Wilkin made the comment when she spoke to the Department of Information on August 02, 2015. The School Opening Exercise was held with the theme “United for Quality Education through Passion, Vision and Action for a Better Society.”
“It was excellent. It was different to what we have been doing over the years because we got the teachers to be involved. We did some activities which involved them. 
 
“We were looking at the gold standards for teachers, setting the theme for the best teachers should aspire to be,” she said.
 
During remarks at the Back to School Exercise, Wilkin told the teachers the theme chosen was no coincidence. She explained that it was three years since the Department has sought to implement the Child Friendly School Framework and to date had engaged the schools in several different ways. 
 
The Back to School Exercise she said brought all teachers together so that moving forward they would be on the same page where implementation of the Child Friendly School Framework was concerned.
 
According to Wilkin, the Child Friendly Schools Framework is intended to move schools and education systems progressively towards quality standards, addressing all elements that influence the wellbeing and rights of the child as a learner and main beneficiary of teaching, while improving other school functions in the process.
 
She stated that in May of this year, the department was offered training via Skype in the delivery of a specific programme called “Olympian Thinking.” It was open to all teachers and anyone in the department who come in contact with young people. 
 
The training was held over six weeks with 90-minute sessions every Sunday.

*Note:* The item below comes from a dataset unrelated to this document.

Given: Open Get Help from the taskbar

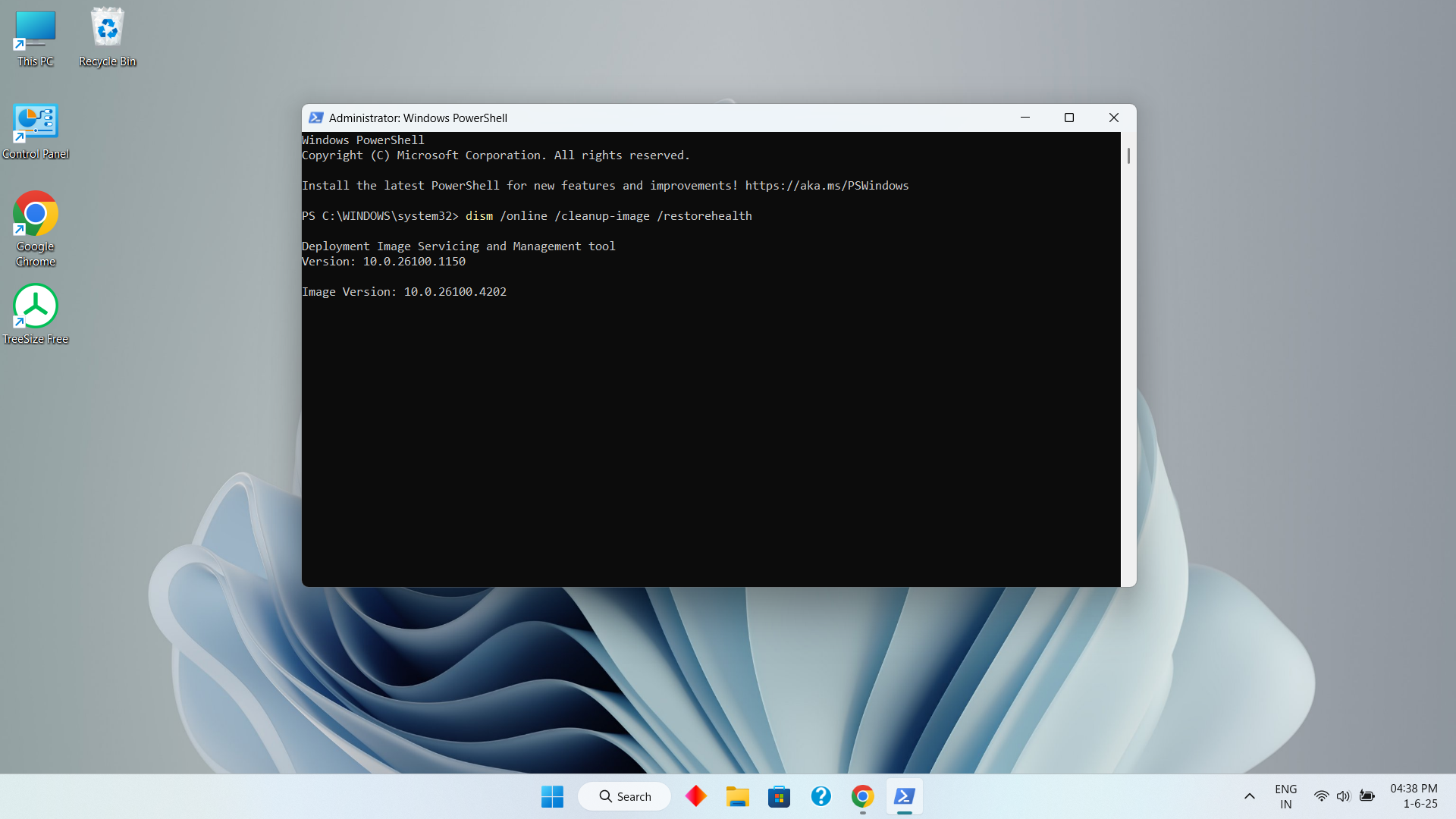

Wilkin expressed gratefulness to those who took the training offered. 
 
However, during the training the department realised links made with the Child Friendly School Model were similar to what the department was trying to implement. 
 
As she wished the teachers a successful school year, Wilkin appealed to them to look within and to look at their value systems. 
 
“Only if we do that would we be able to give of our best: our honesty, our respect, our humility, our everything that goes along with it…May we have the passion, see the vision and put action to it,” she said.
 
The PEO also used the opportunity to announce staff changes the teachers would face with the reopening of school. She said two persons had retired, four had left teaching to move on to new endeavours, five had gone overseas to further their education, nine left to pursue two years of teacher training at the Clarence Fitzroy Bryant College (CFBC) in St. Kitts while five had returned to Nevis on completion of their training there.